The hypothesis step is where this paid off. For Issue 03, three headline studies on AI and entry-level hiring appeared to conflict. The pipeline's hypothesis was that they only conflict if they measure the same thing: occupational stocks could grow while hiring flows freeze. Tested against BLS data, exposed occupational employment was up 10.4% while the hires rate sat at 2008 to 2013 levels, and that result became the issue's claim and three of its exhibits. A second cut found AI-exposed employment up 25.2% with real mean wages down 2.3% once office support is excluded, and it ran as one paragraph because that is all the result supported.

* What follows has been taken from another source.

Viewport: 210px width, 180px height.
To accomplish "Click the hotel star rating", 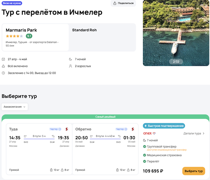I will tap(14, 36).
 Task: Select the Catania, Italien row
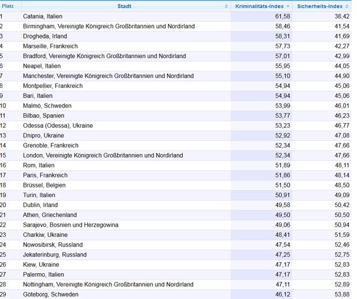43,16
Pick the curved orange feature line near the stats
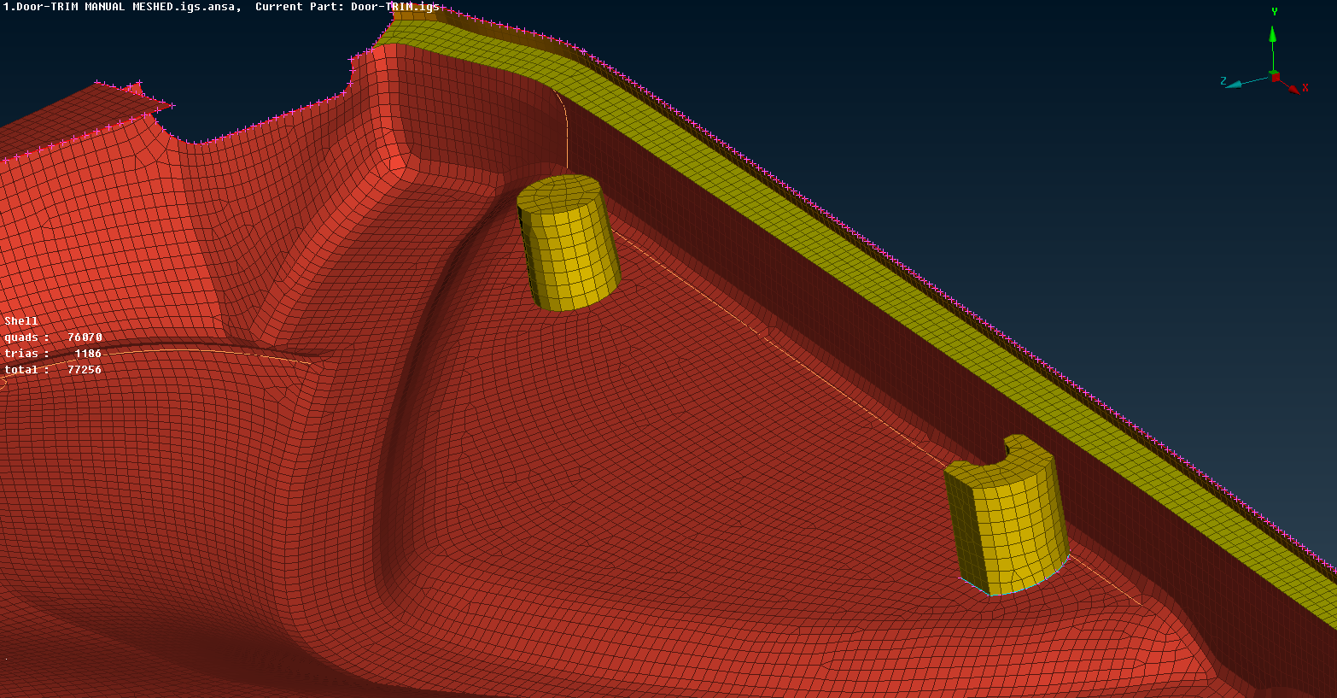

Lessons Accumulate in the Repo
Each run starts with no memory of the last, so the repo has to carry what they learn. The skill requires every run to read DATA_ACCESS.md before fetching anything and to append what it learned afterward: which endpoints return clean text, which series IDs matter, which government tables truncate, and the workarounds (computing missing table rows as residuals from published totals turned a truncation problem into exact arithmetic). Acquisition time falls issue over issue because those lessons live in files instead of disappearing with the session.
What I Learned
- The procedure is written down once, in the skill. The editorial standards, the data policy, and the QA loop run the same way every issue, so output quality stopped depending on how I phrased the request.
- Verification has to be a rule the process enforces. The data policy refuses any chart whose source data and compute script are not filed beside it, so an untraceable number cannot reach the page.
- The tested hypothesis is the most valuable part of each issue. It is the one claim no source stated, checked against public data with the method filed, so the conclusion is ours and defensible.
- The visual system is deterministic code. A Python module owns the palette and exhibit anatomy, so every exhibit inherits the brand and renders the same way each run.